As entrepreneurs, you’ve probably heard of the comparison that running a business is just like raising a baby. You have to put in a lot of time and effort to develop it and help it grow, until it becomes old enough to function with minimal supervision. 

Turns out, the comparison extends to the regulatory aspect. Just like a baby, the first thing you have to do to register your business is to think of its name.

To get the incorporation process started, the Securities and Exchange Commission (SEC) requires that you have a name for your business. Unfortunately, this doesn’t mean you can pick any name you want. There are several steps you have to take in order to ensure that your company name will be approved by the SEC, which we’ve outlined in this article.

 

Difference Between Corporate Name and Trade Name

Before we go through the step-by-step of securing your company’s name, we feel that it’s important to make the distinction between the two different names you’ll have to think for your company: its corporate name and its trade name.

The corporate name is what your company is officially called in the eyes of the SEC. If you see a company name that ends in “Inc.” or “Corp.”, it is most likely the corporate name, such as “Golden Arches Development Corp.” On the other hand, the trade name is what your company uses when it promotes and sells its offerings to the public. It’s what you’ll often see front-and-center in the company’s logo, storefront, or website, such as “McDonald’s.” 

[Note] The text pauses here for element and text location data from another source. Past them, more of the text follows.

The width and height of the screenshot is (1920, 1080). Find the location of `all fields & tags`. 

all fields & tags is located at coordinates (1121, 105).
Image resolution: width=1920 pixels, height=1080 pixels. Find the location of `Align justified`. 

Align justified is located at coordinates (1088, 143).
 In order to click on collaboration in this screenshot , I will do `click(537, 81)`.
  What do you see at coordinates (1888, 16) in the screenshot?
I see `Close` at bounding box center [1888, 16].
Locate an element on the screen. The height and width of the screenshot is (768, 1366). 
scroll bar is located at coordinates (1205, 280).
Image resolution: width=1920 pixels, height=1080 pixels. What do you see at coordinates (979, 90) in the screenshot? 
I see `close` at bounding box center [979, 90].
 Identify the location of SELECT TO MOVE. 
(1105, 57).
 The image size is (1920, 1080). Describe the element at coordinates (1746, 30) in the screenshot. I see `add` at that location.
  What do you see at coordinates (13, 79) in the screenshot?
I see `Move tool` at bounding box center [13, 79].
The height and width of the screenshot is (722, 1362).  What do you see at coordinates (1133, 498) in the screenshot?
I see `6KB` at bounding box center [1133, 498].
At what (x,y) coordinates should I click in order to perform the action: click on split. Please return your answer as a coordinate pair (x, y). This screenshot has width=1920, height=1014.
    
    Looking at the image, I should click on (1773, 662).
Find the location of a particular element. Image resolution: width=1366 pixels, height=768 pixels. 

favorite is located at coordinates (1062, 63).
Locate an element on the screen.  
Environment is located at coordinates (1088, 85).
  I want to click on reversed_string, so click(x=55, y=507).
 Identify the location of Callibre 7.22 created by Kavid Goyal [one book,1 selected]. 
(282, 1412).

In a sense, if your company were a baby, its corporate name is what’s written on the birth certificate, while its trade name functions as its nickname. For this article, we’ll focus on how to validate your company’s corporate name, as that is what the SEC requires for the incorporation process.

 

Which Company Names Are Allowed?

Just like other aspects of your startup, your company name also has to be approved by the SEC. All of the rules and regulations that the SEC follows in validating a company name are found in this Memorandum Circular, but we’ve outlined the most important points below:

  • It must not already be used by another company. Duplicate corporate names are not allowed.
  • It must not be similar to another existing corporate name. Similarity in this case would mean that a person can easily mistake one for the other when searching for either company.
  • It must not be used by a known international organization, or be similar to it, unless the company is a subsidiary of that organization.
  • It must not have any words that are only allowed for certain types of businesses. The word “bank”, for example, can only be used by businesses in the banking industry and under the governance of the Central Bank.

If you’re registering a company with at least five incorporators, you can use the SEC’s online Company Registration System (http://crs.sec.gov.ph/) to verify your name. Note that you will still have to validate your company name with an SEC officer even if you’ve accomplished this step.

 

Validating your name with the SEC

Once you’ve chosen your business name, you will have to go to an SEC office near you to have the name validated. You can have up to three business names validated at one time, so we suggest submitting three names to minimize your chances of having to go through the process again.

Validating your proposed business names will take around 2-3 days. If none of your proposed names get approved, you will have to go through the validation process again.

If the SEC validates your company name, you will then have to pay Php100 to reserve that name. The reservation only lasts for 30 days, so make sure you proceed to the next step of the incorporation process so you don’t have to renew your reservation.